» Stored data
╭──
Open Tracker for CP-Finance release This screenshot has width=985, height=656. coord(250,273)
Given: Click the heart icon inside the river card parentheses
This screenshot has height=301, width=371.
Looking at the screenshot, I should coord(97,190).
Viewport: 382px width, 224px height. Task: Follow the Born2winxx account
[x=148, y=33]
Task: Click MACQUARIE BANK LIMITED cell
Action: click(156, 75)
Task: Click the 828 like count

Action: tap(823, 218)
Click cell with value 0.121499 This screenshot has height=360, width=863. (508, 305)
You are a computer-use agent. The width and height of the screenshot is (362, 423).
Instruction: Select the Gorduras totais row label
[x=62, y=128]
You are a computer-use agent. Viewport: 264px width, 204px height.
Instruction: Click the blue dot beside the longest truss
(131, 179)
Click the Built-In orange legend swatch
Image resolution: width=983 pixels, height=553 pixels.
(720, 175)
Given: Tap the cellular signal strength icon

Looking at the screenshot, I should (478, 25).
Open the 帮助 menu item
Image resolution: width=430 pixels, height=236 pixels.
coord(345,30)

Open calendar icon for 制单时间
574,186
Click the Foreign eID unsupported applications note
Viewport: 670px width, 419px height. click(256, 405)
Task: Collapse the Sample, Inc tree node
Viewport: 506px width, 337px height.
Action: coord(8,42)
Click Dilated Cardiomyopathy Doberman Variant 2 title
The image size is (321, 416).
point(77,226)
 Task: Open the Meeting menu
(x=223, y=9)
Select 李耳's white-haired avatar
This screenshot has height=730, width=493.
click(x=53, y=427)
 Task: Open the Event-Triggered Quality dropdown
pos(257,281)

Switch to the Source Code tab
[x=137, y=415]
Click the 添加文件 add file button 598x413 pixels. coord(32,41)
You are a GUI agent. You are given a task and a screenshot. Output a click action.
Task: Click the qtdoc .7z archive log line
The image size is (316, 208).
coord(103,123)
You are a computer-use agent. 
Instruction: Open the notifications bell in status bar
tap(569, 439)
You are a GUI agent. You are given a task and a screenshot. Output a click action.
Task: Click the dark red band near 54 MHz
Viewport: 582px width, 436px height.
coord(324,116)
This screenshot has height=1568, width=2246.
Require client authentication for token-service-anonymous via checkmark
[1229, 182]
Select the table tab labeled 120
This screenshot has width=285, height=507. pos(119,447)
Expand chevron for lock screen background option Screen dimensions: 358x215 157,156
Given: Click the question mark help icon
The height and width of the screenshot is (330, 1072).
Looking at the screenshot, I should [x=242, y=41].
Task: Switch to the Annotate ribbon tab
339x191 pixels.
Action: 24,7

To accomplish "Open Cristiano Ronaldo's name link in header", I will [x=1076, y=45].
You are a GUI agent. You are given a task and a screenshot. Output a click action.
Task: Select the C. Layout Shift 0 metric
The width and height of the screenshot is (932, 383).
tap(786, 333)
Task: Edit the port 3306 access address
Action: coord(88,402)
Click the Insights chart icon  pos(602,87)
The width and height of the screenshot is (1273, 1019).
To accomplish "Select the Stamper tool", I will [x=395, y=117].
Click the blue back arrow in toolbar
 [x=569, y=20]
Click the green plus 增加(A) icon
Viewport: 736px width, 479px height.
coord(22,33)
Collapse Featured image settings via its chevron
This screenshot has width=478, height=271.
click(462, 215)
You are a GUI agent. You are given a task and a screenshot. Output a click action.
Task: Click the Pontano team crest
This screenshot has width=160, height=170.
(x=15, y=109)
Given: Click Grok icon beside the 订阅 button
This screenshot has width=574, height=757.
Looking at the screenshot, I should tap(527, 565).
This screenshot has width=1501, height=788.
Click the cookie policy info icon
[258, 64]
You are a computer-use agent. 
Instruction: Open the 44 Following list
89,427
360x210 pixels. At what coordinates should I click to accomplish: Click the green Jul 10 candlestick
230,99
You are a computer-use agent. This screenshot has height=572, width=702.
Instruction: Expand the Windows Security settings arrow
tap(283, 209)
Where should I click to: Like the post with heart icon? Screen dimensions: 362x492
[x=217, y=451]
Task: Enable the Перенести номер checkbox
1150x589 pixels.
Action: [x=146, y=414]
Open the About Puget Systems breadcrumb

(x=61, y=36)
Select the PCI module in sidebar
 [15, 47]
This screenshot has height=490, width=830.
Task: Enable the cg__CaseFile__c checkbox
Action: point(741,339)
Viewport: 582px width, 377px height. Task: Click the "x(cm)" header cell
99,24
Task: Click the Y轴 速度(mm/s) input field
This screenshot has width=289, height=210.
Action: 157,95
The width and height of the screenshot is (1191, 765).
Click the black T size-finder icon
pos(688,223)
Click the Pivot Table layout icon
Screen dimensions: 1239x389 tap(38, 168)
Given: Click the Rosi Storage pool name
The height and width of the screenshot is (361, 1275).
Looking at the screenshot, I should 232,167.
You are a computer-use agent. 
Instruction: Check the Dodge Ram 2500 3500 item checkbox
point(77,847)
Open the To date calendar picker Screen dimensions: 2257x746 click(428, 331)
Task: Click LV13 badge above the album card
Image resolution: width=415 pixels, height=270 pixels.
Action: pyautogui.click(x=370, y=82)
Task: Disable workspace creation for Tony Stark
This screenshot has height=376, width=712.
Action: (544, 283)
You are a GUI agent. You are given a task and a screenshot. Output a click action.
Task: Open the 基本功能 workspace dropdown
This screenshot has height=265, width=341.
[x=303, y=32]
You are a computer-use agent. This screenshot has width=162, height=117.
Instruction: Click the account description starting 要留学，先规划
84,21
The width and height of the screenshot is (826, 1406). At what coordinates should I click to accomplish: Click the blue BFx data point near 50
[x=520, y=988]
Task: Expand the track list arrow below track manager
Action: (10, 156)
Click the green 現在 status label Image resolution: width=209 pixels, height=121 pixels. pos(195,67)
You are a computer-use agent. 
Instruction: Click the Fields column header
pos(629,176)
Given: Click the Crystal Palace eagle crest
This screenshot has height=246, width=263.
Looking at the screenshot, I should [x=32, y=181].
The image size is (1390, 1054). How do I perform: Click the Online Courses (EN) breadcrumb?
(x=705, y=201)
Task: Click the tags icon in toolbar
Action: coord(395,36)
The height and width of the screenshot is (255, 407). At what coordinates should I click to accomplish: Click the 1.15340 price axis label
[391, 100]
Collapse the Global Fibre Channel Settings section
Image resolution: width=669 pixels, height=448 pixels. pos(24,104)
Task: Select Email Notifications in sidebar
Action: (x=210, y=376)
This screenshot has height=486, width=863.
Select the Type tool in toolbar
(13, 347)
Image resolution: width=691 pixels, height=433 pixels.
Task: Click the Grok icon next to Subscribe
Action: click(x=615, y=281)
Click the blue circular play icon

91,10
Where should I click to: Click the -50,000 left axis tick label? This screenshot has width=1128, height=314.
╰──
Reproduce each of the entries exactly, omitting none.

Open Tracker for CP-Finance release This screenshot has width=985, height=656. coord(250,273)
Given: Click the heart icon inside the river card parentheses
This screenshot has height=301, width=371.
Looking at the screenshot, I should coord(97,190).
Viewport: 382px width, 224px height. Task: Follow the Born2winxx account
[x=148, y=33]
Task: Click MACQUARIE BANK LIMITED cell
Action: click(156, 75)
Task: Click the 828 like count

Action: tap(823, 218)
Click cell with value 0.121499 This screenshot has height=360, width=863. (508, 305)
You are a computer-use agent. The width and height of the screenshot is (362, 423).
Instruction: Select the Gorduras totais row label
[x=62, y=128]
You are a computer-use agent. Viewport: 264px width, 204px height.
Instruction: Click the blue dot beside the longest truss
(131, 179)
Click the Built-In orange legend swatch
Image resolution: width=983 pixels, height=553 pixels.
(720, 175)
Given: Tap the cellular signal strength icon

Looking at the screenshot, I should (478, 25).
Open the 帮助 menu item
Image resolution: width=430 pixels, height=236 pixels.
coord(345,30)

Open calendar icon for 制单时间
574,186
Click the Foreign eID unsupported applications note
Viewport: 670px width, 419px height. click(256, 405)
Task: Collapse the Sample, Inc tree node
Viewport: 506px width, 337px height.
Action: coord(8,42)
Click Dilated Cardiomyopathy Doberman Variant 2 title
The image size is (321, 416).
point(77,226)
 Task: Open the Meeting menu
(x=223, y=9)
Select 李耳's white-haired avatar
This screenshot has height=730, width=493.
click(x=53, y=427)
 Task: Open the Event-Triggered Quality dropdown
pos(257,281)

Switch to the Source Code tab
[x=137, y=415]
Click the 添加文件 add file button 598x413 pixels. coord(32,41)
You are a GUI agent. You are given a task and a screenshot. Output a click action.
Task: Click the qtdoc .7z archive log line
The image size is (316, 208).
coord(103,123)
You are a computer-use agent. 
Instruction: Open the notifications bell in status bar
tap(569, 439)
You are a GUI agent. You are given a task and a screenshot. Output a click action.
Task: Click the dark red band near 54 MHz
Viewport: 582px width, 436px height.
coord(324,116)
This screenshot has height=1568, width=2246.
Require client authentication for token-service-anonymous via checkmark
[1229, 182]
Select the table tab labeled 120
This screenshot has width=285, height=507. pos(119,447)
Expand chevron for lock screen background option Screen dimensions: 358x215 157,156
Given: Click the question mark help icon
The height and width of the screenshot is (330, 1072).
Looking at the screenshot, I should [x=242, y=41].
Task: Switch to the Annotate ribbon tab
339x191 pixels.
Action: 24,7

To accomplish "Open Cristiano Ronaldo's name link in header", I will [x=1076, y=45].
You are a GUI agent. You are given a task and a screenshot. Output a click action.
Task: Select the C. Layout Shift 0 metric
The width and height of the screenshot is (932, 383).
tap(786, 333)
Task: Edit the port 3306 access address
Action: coord(88,402)
Click the Insights chart icon  pos(602,87)
The width and height of the screenshot is (1273, 1019).
To accomplish "Select the Stamper tool", I will [x=395, y=117].
Click the blue back arrow in toolbar
 [x=569, y=20]
Click the green plus 增加(A) icon
Viewport: 736px width, 479px height.
coord(22,33)
Collapse Featured image settings via its chevron
This screenshot has width=478, height=271.
click(462, 215)
You are a GUI agent. You are given a task and a screenshot. Output a click action.
Task: Click the Pontano team crest
This screenshot has width=160, height=170.
(x=15, y=109)
Given: Click Grok icon beside the 订阅 button
This screenshot has width=574, height=757.
Looking at the screenshot, I should tap(527, 565).
This screenshot has width=1501, height=788.
Click the cookie policy info icon
[258, 64]
You are a computer-use agent. 
Instruction: Open the 44 Following list
89,427
360x210 pixels. At what coordinates should I click to accomplish: Click the green Jul 10 candlestick
230,99
You are a computer-use agent. This screenshot has height=572, width=702.
Instruction: Expand the Windows Security settings arrow
tap(283, 209)
Where should I click to: Like the post with heart icon? Screen dimensions: 362x492
[x=217, y=451]
Task: Enable the Перенести номер checkbox
1150x589 pixels.
Action: [x=146, y=414]
Open the About Puget Systems breadcrumb

(x=61, y=36)
Select the PCI module in sidebar
 [15, 47]
This screenshot has height=490, width=830.
Task: Enable the cg__CaseFile__c checkbox
Action: point(741,339)
Viewport: 582px width, 377px height. Task: Click the "x(cm)" header cell
99,24
Task: Click the Y轴 速度(mm/s) input field
This screenshot has width=289, height=210.
Action: 157,95
The width and height of the screenshot is (1191, 765).
Click the black T size-finder icon
pos(688,223)
Click the Pivot Table layout icon
Screen dimensions: 1239x389 tap(38, 168)
Given: Click the Rosi Storage pool name
The height and width of the screenshot is (361, 1275).
Looking at the screenshot, I should 232,167.
You are a computer-use agent. 
Instruction: Check the Dodge Ram 2500 3500 item checkbox
point(77,847)
Open the To date calendar picker Screen dimensions: 2257x746 click(428, 331)
Task: Click LV13 badge above the album card
Image resolution: width=415 pixels, height=270 pixels.
Action: pyautogui.click(x=370, y=82)
Task: Disable workspace creation for Tony Stark
This screenshot has height=376, width=712.
Action: (544, 283)
You are a GUI agent. You are given a task and a screenshot. Output a click action.
Task: Open the 基本功能 workspace dropdown
This screenshot has height=265, width=341.
[x=303, y=32]
You are a computer-use agent. This screenshot has width=162, height=117.
Instruction: Click the account description starting 要留学，先规划
84,21
The width and height of the screenshot is (826, 1406). At what coordinates should I click to accomplish: Click the blue BFx data point near 50
[x=520, y=988]
Task: Expand the track list arrow below track manager
Action: (10, 156)
Click the green 現在 status label Image resolution: width=209 pixels, height=121 pixels. pos(195,67)
You are a computer-use agent. 
Instruction: Click the Fields column header
pos(629,176)
Given: Click the Crystal Palace eagle crest
This screenshot has height=246, width=263.
Looking at the screenshot, I should [x=32, y=181].
The image size is (1390, 1054). How do I perform: Click the Online Courses (EN) breadcrumb?
(x=705, y=201)
Task: Click the tags icon in toolbar
Action: coord(395,36)
The height and width of the screenshot is (255, 407). At what coordinates should I click to accomplish: Click the 1.15340 price axis label
[391, 100]
Collapse the Global Fibre Channel Settings section
Image resolution: width=669 pixels, height=448 pixels. pos(24,104)
Task: Select Email Notifications in sidebar
Action: (x=210, y=376)
This screenshot has height=486, width=863.
Select the Type tool in toolbar
(13, 347)
Image resolution: width=691 pixels, height=433 pixels.
Task: Click the Grok icon next to Subscribe
Action: click(x=615, y=281)
Click the blue circular play icon

91,10
Where should I click to: Click the -50,000 left axis tick label? This screenshot has width=1128, height=314.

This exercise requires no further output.